## Brief
Every record is to be returned as written, with no omissions.

## Records contained in a dataset
************

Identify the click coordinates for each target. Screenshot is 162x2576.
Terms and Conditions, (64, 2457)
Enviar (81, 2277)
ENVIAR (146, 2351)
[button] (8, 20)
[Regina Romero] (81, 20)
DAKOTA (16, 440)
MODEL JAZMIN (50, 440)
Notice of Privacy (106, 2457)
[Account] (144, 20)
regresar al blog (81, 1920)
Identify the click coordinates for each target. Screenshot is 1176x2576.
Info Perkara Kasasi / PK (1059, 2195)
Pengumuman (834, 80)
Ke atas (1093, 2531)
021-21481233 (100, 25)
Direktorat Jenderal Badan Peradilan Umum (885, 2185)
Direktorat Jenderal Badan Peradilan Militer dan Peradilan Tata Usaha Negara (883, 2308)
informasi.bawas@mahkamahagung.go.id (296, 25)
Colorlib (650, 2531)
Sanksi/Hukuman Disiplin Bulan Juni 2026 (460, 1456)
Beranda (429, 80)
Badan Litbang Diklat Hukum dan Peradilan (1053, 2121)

************

## Your solution
Identify the click coordinates for each target. Screenshot is 162x2576.
Terms and Conditions, (64, 2457)
Enviar (81, 2277)
ENVIAR (146, 2351)
[button] (8, 20)
[Regina Romero] (81, 20)
DAKOTA (16, 440)
MODEL JAZMIN (50, 440)
Notice of Privacy (106, 2457)
[Account] (144, 20)
regresar al blog (81, 1920)
Identify the click coordinates for each target. Screenshot is 1176x2576.
Info Perkara Kasasi / PK (1059, 2195)
Pengumuman (834, 80)
Ke atas (1093, 2531)
021-21481233 (100, 25)
Direktorat Jenderal Badan Peradilan Umum (885, 2185)
Direktorat Jenderal Badan Peradilan Militer dan Peradilan Tata Usaha Negara (883, 2308)
informasi.bawas@mahkamahagung.go.id (296, 25)
Colorlib (650, 2531)
Sanksi/Hukuman Disiplin Bulan Juni 2026 (460, 1456)
Beranda (429, 80)
Badan Litbang Diklat Hukum dan Peradilan (1053, 2121)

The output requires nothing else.